The videos were pulled from surveillance cameras installed in an unoccupied, half-built house in Satilla Shores that plays a crucial role in the case. Arbery visited the site multiple times at night in the months before his death, the final visit taking place just minutes before he was shot.
“I got a trespasser,” Larry English, the property owner, said in a call to police after the first recorded visit made by Arbery on the night of Oct. 25, 2019, which was played in Glynn County Superior Court on Thursday.
Gregory McMichael, 65; his son Travis McMichael, 35; and their neighbor William “Roddie” Bryan, 52, have pleaded not guilty to murder, aggravated assault and false imprisonment.
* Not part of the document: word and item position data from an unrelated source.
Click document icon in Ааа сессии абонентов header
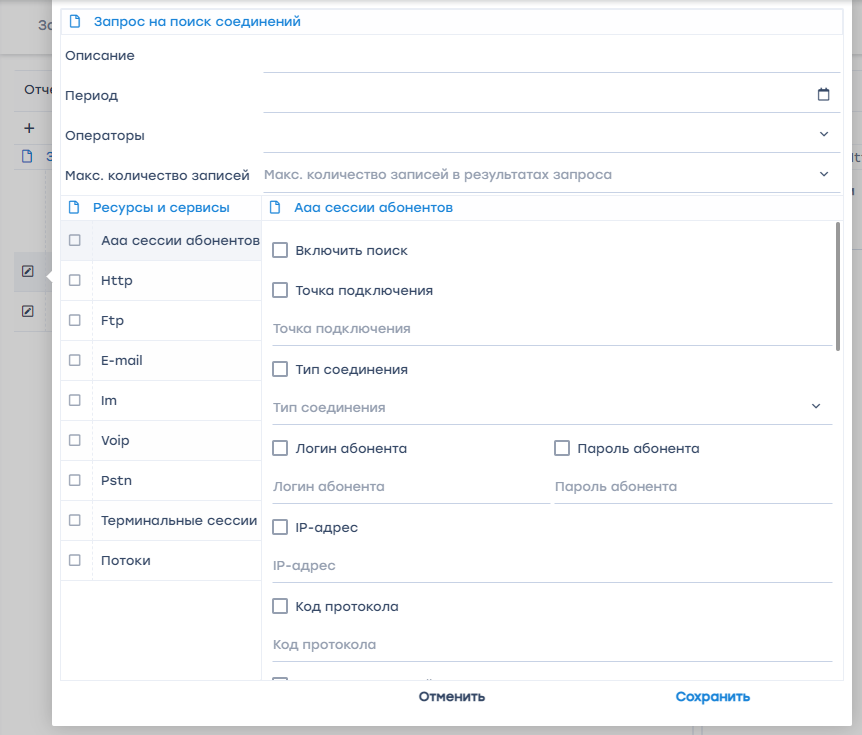[x=274, y=208]
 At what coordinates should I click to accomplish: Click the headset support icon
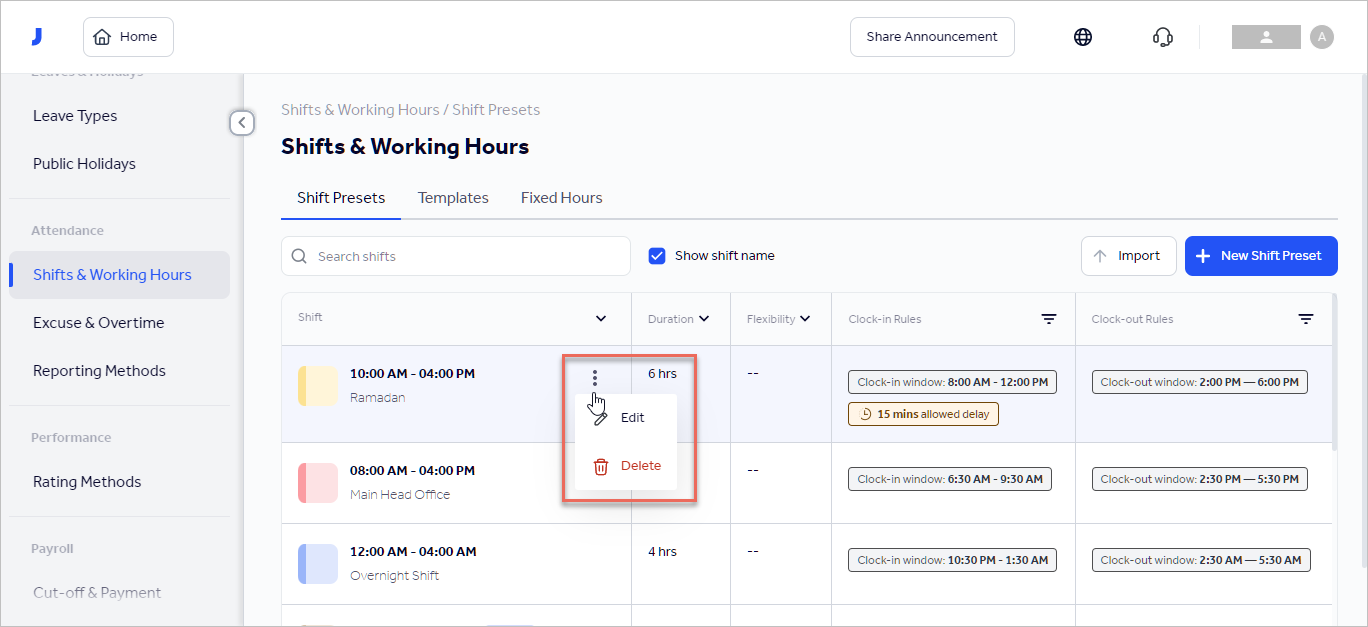tap(1162, 36)
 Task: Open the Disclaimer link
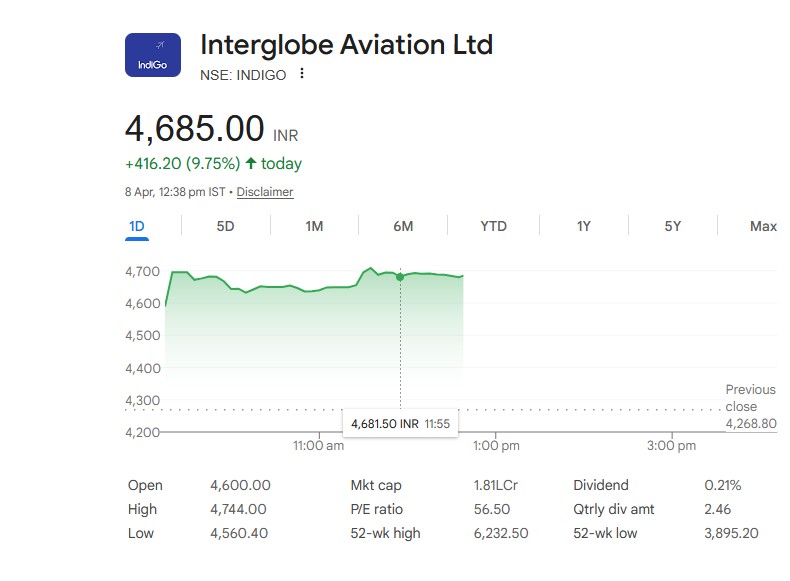point(265,192)
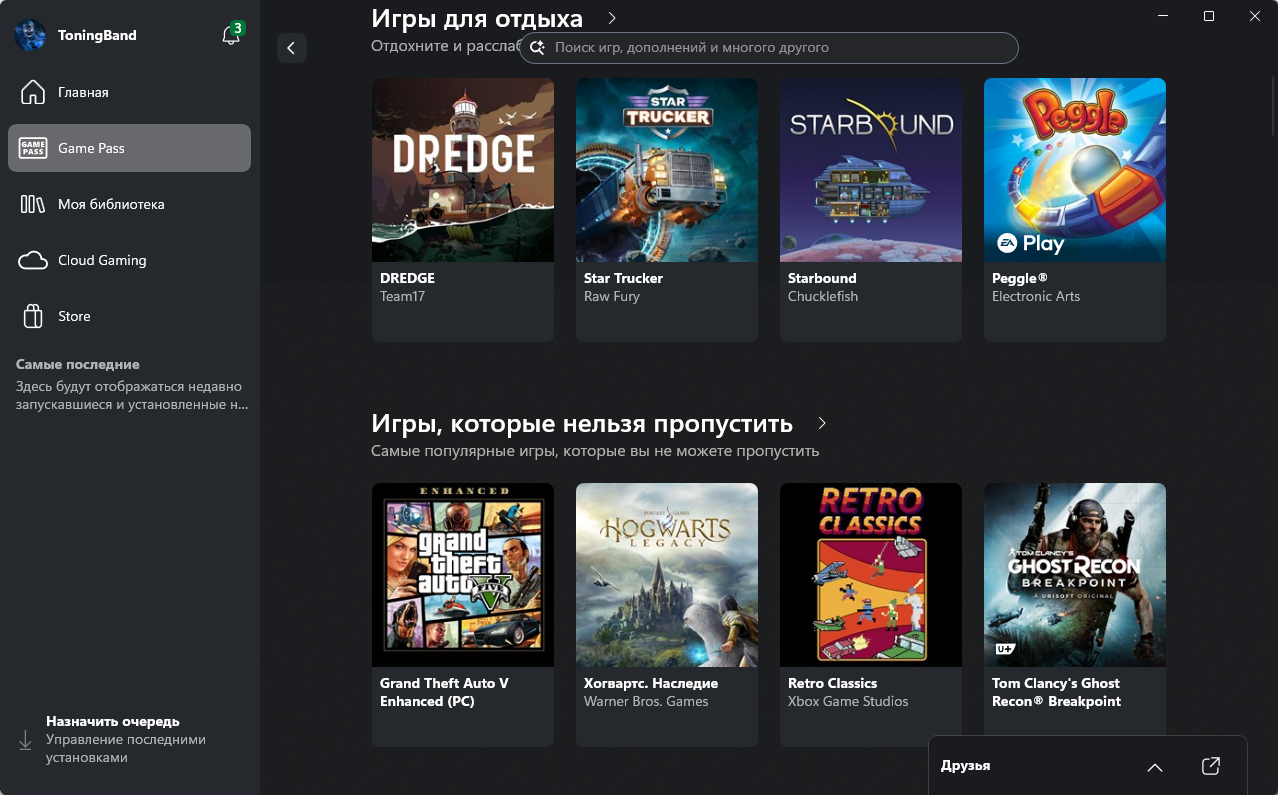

They face life in prison if convicted of murder.
The visits to the unoccupied property have become a central part of the defense case.
The McMichaels say they were aware of reports of an unidentified Black man wandering around the property and that Travis McMichael had even glimpsed Arbery on the property on an earlier visit in February.
They thought Arbery might have been that same man when he ran past the McMichaels’ driveway in Satilla Shores on Feb. 23, 2020. Prosecutors say Arbery was an avid runner out for a Sunday afternoon jog.
The men pursued Arbery in pickup trucks before the younger McMichael pointed a shotgun and fired as Arbery ran toward him and reached at the weapon. Their lawyers say this was justified self defense.
In a video deposition recorded in September and played to the jury, English said he had been slowly building his riverside house in Satilla Shores.
“My dream was to have a place on the water,” he said. He knew local kids sometimes roamed about the property, which was unfenced. He testified that he worried about people having an accident around the boat dock out back so installed surveillance cameras that sent videos to his phone.
The clip of Arbery walking around the dock during the visit in October 2019 was played, along with a recording of the call English made to police to report a trespassing “colored guy” with tattoos on his arms and curly hair. English told police the man may have been drunk or on drugs as he was “plundering around” the property.
In the deposition, English said he decided soon after that it was more likely the man was not intoxicated but moving cautiously in the dark in a way that looked odd on the night-vision video.
Nothing was taken that night, English said. A clip from November showing a man and woman, both white, wandering through the property at night was also played, along with the call English made to police to report them.
Videos of three other night-time visits made by Arbery in November, December and February were played. Some fishing equipment and a cooler had gone missing from one of English’s boats at some point, but nothing was taken on the days Arbery was seen there, English said.
English showed the clips of Arbery to some of his neighbors, and the McMichaels have said they knew about the reports of an unknown Black man roaming around the English property when Arbery ran by their driveway on Feb. 23, 2020.
English said he sometimes made friendly chitchat with the McMichaels, and that he had never met or spoken with Bryan.
He said he asked only one neighbor to keep an eye on his property, and it was not any of the defendants. He later heard that Travis McMichael had joined that neighbor and called 911 during the visit Arbery made on the night of Feb. 11, 2020, to report an unfamiliar Black man on the property.
English has also said through a lawyer that he later concluded that Arbery had been stopping by for a drink of water from a faucet on his property, which was not in the view of any of the surveillance cameras.
(This story was refiled to include dropped word ‘in’ in headline.)